WHAT YOU WILL DO — The output is a word-for-word repeat of the listing below, free of images.

DATA FOR THIS EXERCISE —
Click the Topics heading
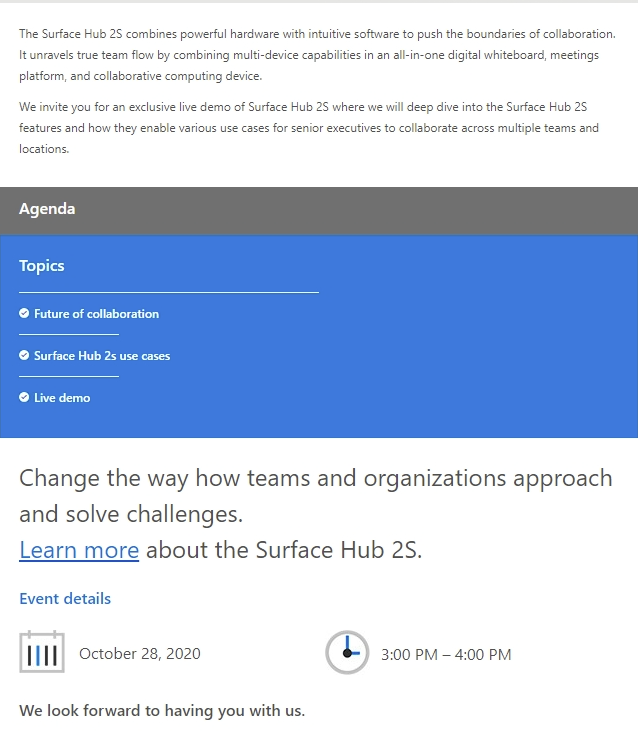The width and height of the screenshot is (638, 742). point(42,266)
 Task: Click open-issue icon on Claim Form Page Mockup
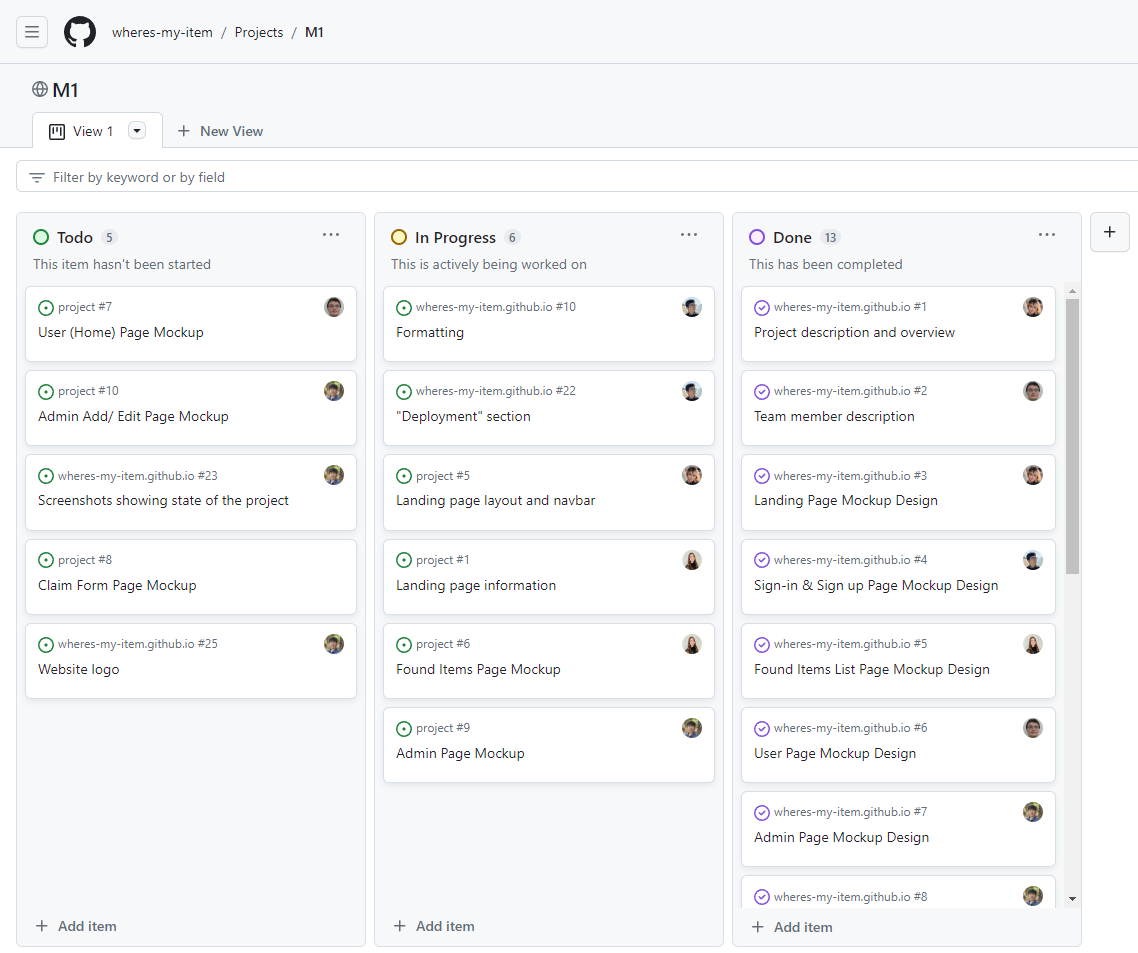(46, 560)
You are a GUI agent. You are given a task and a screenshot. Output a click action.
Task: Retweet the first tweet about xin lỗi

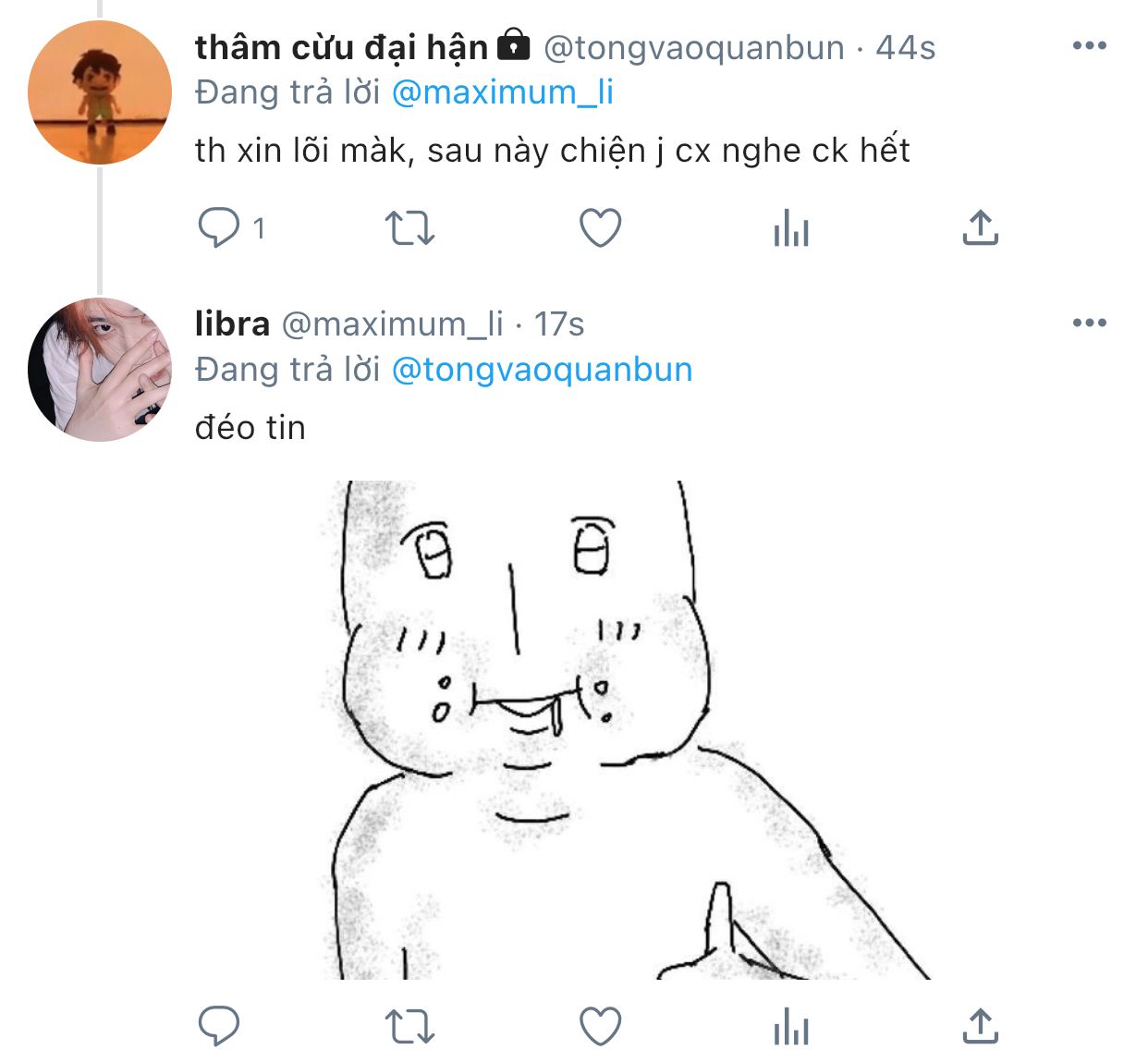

ANSWER FOR THIS EXERCISE —
Click the Topics heading
The width and height of the screenshot is (638, 742). point(42,266)
 Task: Click open-issue icon on Claim Form Page Mockup
(46, 560)
You are a GUI agent. You are given a task and a screenshot. Output a click action.
Task: Retweet the first tweet about xin lỗi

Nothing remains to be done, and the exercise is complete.